- [Required work]:
(1) From the article on battery cell simulation for electric vehicles, list every abbreviation it defines along with its expansion. Ignore the data that follows the article.
(2) Extend the article on battery cell simulation for electric vehicles by writing what comes after its final paragraph. Leave the data after it untouched.

- [Extract to read]:

Executive Summary
Electrification is fundamentally reshaping vehicle engineering, making simulation at the battery cell level now a key factor in innovation. The shift from internal combustion engines (ICEs) to electric vehicles (EVs) has introduced new design challenges and heightened safety requirements. Modern engineering increasingly relies on Multiphysics simulation—from electrochemistry to structural analysis—to drive optimal cell, module, pack, and full-vehicle designs. Let us explore how different methodologies in battery cell engineering can improve the design of batteries for efficient electric vehicles (EVs).

Introduction
The leap toward vehicle electrification marks a significant evolution in automotive technology. Innovations in battery technology and advanced simulation are at the forefront of this transition, supporting reliable and high-performing EVs. Internal combustion engines (ICEs) have been critical players in vehicle power, delivering dependable performance and fuel efficiency for over a century. However, the accelerated evolution of electric vehicles (EVs) has become vital for addressing new performance and safety demands.
Building on the overview of electrification’s impact on vehicle engineering, the following section will explore the technological advancements driving this transition.
The Evolution of Vehicle Technologies

Internal combustion engines provided reliable performance and efficiency for decades, but EVs have redefined output and design flexibility benchmarks. In less than a decade, EVs have matched and surpassed their ICE counterparts’ power output and performance metrics in some aspects. This swift evolution has led to a growing demand for dependable solutions to tackle the challenges of new technologies in this field. Innovations in battery technology and advanced simulation tools are critical in addressing this transition’s new challenges.
Batteries are vital components in electric vehicles and are responsible for generating energy while ensuring safety. They are complex and require advanced engineering, from chemistry to full vehicle integration. This blog explores how simulation is used extensively on battery cells to improve performance, strength, stiffness, and safety, particularly in abuse scenarios.
To tackle complex challenges through simulations, it’s essential to use advanced Finite Element Analysis (FEA) tools. Abaqus has long been a foundational tool from Dassault Systèmes for structural analysis, including complex non-linear problems. Over the past decade, the company has expanded its capabilities to include other physics disciplines such as Computational Fluid Dynamics (CFD) through PowerFLOW and Electromagnetic Field Simulation with CST Studio Suite.
All these technologies are integrated on a single platform: the 3DEXPERIENCE platform. The platform provides an innovative way to conduct battery cell engineering simulations, allowing for a seamless transition between different types of simulations. As a result, engineers can ensure that each component operates optimally within the overall system, enhancing the safety and efficiency of electric vehicles.

- [Dataset records]:
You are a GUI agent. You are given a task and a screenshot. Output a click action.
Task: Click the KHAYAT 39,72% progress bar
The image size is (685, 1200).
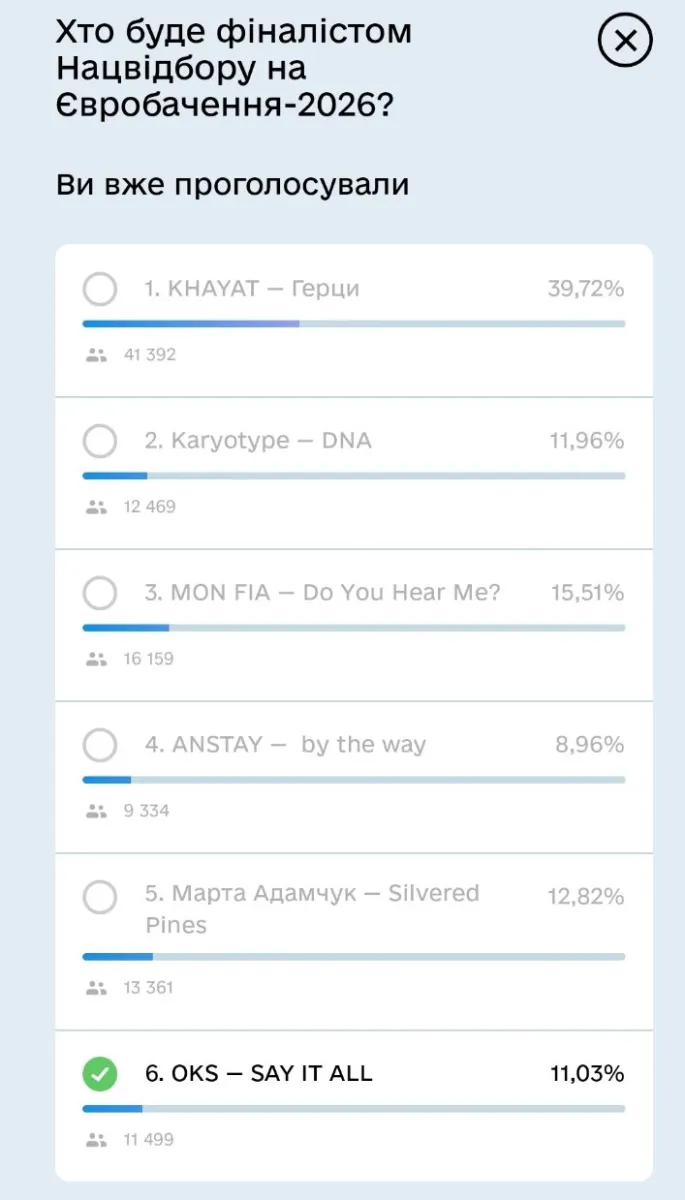click(x=353, y=324)
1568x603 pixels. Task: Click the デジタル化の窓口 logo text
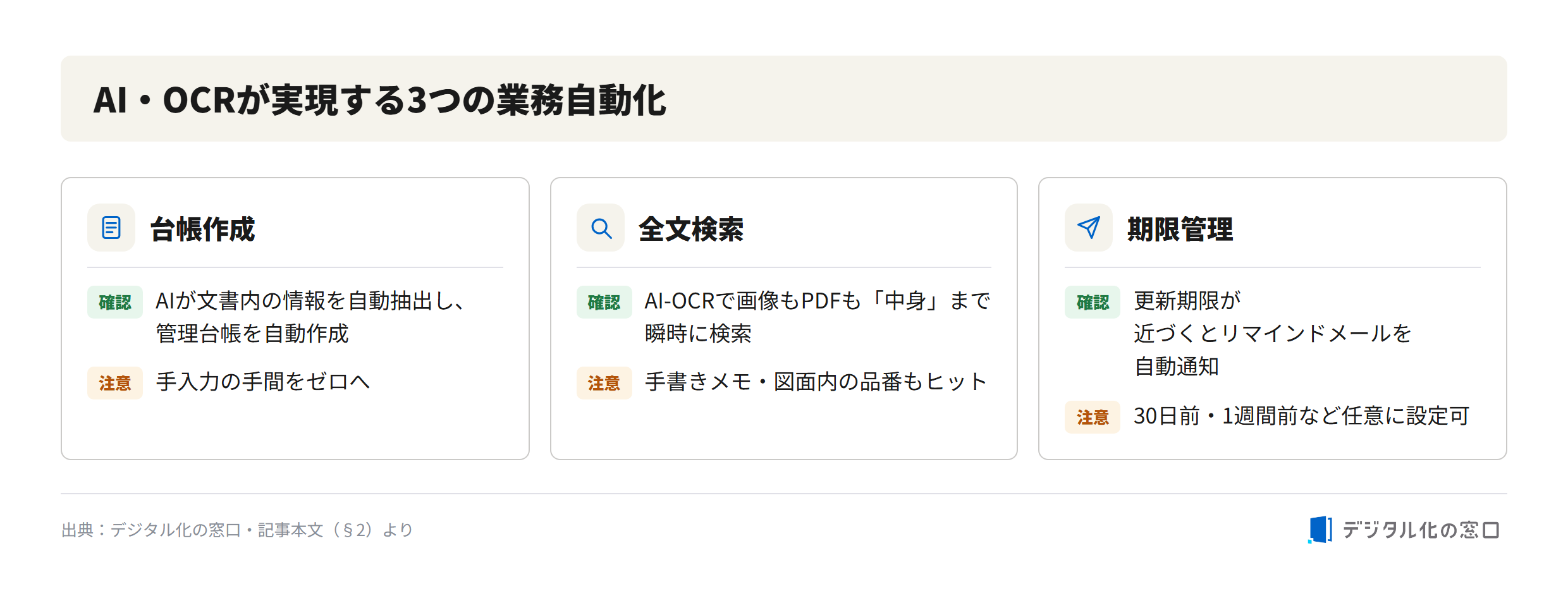point(1421,530)
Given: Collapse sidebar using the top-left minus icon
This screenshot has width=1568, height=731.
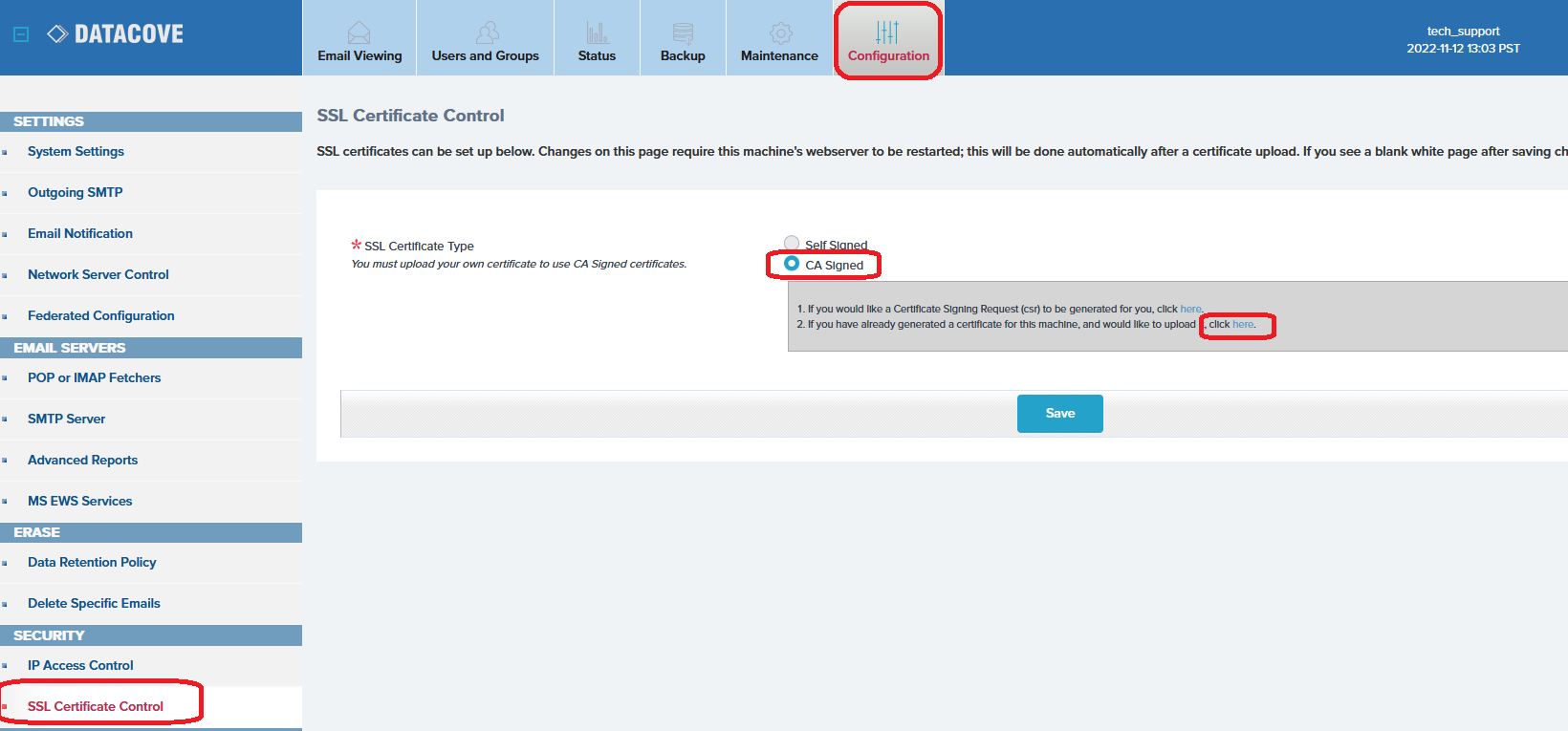Looking at the screenshot, I should click(21, 34).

- [Answers to the tasks]:
(1)
- ICEs: internal combustion engines
- EVs: electric vehicles
- FEA: Finite Element Analysis
- CFD: Computational Fluid Dynamics

(2)
The advancements in EV technology bring unique challenges in battery design, requiring innovative approaches to address performance, safety, and integration.
Challenges and Considerations in Battery Technology

Battery Design & Management
The EVs primarily involve the integration of three key components:
- The battery serves as the primary power source.
- The electric drive propels the vehicle.
- Power electronics manage the energy supply.
The comprehensive design process of these battery systems involves multiple critical aspects. Engineers must consider everything from the choice of materials and the configuration of battery cells to the integration of advanced cooling systems. For example, the system must maintain a temperature gradient of less than two degrees. This stringent requirement helps prevent overheating and ensures the battery operates within its ideal thermal range.
The battery’s ability to supply electrical power is critical, as it powers the electric drive and auxiliary systems within the vehicle, such as the Heating, Ventilation, and Air Conditioning system (HVAC). It must adapt to different voltage requirements while managing thermal loads, which can increase resistance and stress. Pre-manufacturing simulations are vital in identifying and mitigating potential failures, ensuring a robust and reliable battery system for EVs.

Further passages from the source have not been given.